● To be done
According to the text on business automation, what return on investment can implementing automation software generate in the first year?

We’ve mentioned that business automation will shorten your to-do list. But automation software for bigger businesses should do a lot more, too. Here are a few of the benefits businesses can enjoy from intermediate-level automations.

Automation Allows Your Team to Focus on High-Impact Work

Did you know that 90% of employees are burdened with boring and repetitive tasks that could be automated away (ThinkAutomation)?

For example: Accounting software can automate recurring billing and set up reminders to improve cash flow without losing client management time to following up on unpaid invoices.

By automating the tedious tasks, your team can focus on work that needs a human, creative, or innovative touch:

  • Upleveling their creativity for their projects
  • Building out and executing on tailored strategies for your company
  • Maintaining and improving client relationships
  • Reaching out and building relationships with potential partners
  • Iterating on their processes, now that they aren’t bogged down by administration
  • Coming up with new strategies, medium- and long-term planning, and more

Plus, you’ll improve team morale. No one likes to feel like they’re a monkey pushing a button all day. In general, a good mantra is that humans should do work that only humans can do. If an app or program can do it for you, automate it.

With the right automation processes, your team will be empowered to do the work that really matters to your business—and enjoy it.

Automation Saves Money for Your Business

Data shows that business automation can help you save on costs and increase revenue. Implementing automation software can generate 30–200% return on investment (ROI) in the first year alone, and highly automated companies are 6x more likely to see revenue growth of upwards of 15%.

Businesses can achieve this ROI with streamlined processes and helping employees handle their workload with technology.

Automation tools can be an upfront investment, but the high ROI makes them cost-effective in the long run. You’ll save money on:

  • Hiring: Automation can help you accomplish more without necessarily needing to hire more workers
  • Fewer mistakes: Automation can help remove opportunities for human error, which in turn can cut down on the need to reproduce products due to mistakes, and curb product returns and exchanges
  • Lower operational costs: Automating certain tasks and functions can help you uncover redundant, unnecessary processes and eliminate them

Automation Creates Consistency and Standardizes Processes

By standardizing processes and workflows, automation helps your team create and maintain consistent output. We’ve all at some point had to do rinse-and-repeat manual work. So we understand that the propensity for error is high. Your brain disengages because you’re bored and all of a sudden you miss one minor detail. But the impact can be cumulative, and cause inconsistencies and further problems down the road.

One concrete (at first glance, seemingly trivial) example of this is when you’re sending out loads of invoices. You lock into a pattern of building them and get really good. Until you take your eye off the ball and forget, say, to update the invoice number. It’s a small detail. But it means your books will be thrown off, and you may have to go back-and-forth with clients to correct the mistake.

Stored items
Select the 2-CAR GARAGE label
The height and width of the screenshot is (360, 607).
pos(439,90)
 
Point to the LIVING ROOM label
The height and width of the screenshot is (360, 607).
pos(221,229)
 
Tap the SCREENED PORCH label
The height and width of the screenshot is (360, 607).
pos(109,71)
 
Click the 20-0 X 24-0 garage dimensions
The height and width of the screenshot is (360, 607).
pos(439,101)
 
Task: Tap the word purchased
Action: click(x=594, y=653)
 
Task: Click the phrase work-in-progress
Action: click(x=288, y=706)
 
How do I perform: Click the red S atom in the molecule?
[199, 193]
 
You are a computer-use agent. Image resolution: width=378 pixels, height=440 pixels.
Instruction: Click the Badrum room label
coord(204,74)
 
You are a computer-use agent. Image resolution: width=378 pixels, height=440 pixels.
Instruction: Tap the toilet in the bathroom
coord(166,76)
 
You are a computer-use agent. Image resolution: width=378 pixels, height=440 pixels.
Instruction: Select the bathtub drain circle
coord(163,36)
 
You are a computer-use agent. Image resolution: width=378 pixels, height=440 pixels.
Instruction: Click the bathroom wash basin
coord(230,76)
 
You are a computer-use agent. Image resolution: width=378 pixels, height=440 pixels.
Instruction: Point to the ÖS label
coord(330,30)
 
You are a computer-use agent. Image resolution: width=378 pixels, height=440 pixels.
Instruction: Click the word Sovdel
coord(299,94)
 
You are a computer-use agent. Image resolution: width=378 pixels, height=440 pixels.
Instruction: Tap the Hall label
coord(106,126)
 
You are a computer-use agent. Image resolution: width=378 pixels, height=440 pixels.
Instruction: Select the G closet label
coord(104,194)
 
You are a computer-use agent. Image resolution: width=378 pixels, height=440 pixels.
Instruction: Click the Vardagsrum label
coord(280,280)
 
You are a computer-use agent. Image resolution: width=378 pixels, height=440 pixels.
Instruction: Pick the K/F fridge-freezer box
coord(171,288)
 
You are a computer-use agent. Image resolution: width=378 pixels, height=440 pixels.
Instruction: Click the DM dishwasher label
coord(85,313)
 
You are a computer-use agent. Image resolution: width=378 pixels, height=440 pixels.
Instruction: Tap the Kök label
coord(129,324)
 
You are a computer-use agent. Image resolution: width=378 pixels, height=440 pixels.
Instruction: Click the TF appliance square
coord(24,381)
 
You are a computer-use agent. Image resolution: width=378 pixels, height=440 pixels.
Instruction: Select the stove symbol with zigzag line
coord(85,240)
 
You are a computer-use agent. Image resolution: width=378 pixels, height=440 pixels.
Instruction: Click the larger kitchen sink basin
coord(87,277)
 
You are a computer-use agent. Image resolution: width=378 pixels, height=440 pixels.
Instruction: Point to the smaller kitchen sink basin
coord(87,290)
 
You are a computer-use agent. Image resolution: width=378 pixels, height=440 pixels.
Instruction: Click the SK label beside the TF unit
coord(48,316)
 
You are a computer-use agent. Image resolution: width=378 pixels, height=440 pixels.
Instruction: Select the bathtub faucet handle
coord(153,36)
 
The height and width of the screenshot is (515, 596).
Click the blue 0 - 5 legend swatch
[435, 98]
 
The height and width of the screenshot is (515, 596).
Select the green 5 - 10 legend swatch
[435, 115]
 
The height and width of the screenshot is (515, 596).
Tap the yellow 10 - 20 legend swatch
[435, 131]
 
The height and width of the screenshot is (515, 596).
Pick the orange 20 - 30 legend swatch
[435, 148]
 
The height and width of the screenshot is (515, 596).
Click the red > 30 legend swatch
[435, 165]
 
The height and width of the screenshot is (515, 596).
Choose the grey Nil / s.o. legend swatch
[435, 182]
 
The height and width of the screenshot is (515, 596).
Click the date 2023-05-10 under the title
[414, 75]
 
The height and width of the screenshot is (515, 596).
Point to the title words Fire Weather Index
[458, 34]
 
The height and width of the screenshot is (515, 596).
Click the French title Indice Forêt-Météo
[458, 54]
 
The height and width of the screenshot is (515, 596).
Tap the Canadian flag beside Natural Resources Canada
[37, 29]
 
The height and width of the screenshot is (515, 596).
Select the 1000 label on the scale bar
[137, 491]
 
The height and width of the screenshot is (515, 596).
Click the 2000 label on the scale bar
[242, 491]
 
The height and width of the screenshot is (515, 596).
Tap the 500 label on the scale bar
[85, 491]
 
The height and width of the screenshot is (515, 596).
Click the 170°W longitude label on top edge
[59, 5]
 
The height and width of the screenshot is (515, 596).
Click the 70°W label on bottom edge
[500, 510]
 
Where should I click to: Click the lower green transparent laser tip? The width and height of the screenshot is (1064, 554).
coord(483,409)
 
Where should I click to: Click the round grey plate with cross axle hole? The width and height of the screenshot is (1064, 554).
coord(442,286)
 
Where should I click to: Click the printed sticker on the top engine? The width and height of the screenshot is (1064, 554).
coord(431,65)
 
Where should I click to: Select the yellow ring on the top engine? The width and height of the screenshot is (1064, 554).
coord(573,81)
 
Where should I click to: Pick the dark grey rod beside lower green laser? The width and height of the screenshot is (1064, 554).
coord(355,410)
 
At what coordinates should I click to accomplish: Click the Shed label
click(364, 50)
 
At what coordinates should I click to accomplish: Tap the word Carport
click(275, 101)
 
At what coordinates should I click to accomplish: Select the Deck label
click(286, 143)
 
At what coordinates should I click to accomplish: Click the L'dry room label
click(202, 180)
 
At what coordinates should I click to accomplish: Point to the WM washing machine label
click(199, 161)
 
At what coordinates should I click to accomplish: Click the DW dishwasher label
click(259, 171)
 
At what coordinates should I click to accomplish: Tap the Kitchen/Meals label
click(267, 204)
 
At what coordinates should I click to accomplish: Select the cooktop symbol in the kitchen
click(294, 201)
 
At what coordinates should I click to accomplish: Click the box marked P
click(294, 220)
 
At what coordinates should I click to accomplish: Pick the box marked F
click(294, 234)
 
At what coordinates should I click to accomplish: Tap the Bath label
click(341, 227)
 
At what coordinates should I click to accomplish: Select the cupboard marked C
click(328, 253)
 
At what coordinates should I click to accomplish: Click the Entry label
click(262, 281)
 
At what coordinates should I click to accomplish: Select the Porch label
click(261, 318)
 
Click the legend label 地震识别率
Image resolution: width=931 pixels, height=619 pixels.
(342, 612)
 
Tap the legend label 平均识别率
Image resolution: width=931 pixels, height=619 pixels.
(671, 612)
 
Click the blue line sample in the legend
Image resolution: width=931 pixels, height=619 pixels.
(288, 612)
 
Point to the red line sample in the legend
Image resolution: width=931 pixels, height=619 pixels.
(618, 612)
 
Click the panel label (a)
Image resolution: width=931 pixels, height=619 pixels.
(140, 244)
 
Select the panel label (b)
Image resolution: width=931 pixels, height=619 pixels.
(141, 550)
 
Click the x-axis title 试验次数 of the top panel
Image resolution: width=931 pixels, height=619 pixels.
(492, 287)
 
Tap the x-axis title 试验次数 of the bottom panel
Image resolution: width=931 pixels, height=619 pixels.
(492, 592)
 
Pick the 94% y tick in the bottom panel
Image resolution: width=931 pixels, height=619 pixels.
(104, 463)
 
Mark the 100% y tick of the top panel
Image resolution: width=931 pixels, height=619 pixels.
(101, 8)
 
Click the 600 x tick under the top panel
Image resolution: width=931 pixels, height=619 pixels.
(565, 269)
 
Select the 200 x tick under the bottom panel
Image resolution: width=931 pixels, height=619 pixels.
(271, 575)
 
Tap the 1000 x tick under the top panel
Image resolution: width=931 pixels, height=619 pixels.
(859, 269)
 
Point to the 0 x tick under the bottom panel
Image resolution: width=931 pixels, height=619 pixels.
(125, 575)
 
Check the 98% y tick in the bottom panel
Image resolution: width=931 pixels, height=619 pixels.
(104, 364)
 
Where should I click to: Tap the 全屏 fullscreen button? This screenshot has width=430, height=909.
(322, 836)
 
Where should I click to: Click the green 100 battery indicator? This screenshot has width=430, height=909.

● Answer below
30–200% return on investment (ROI)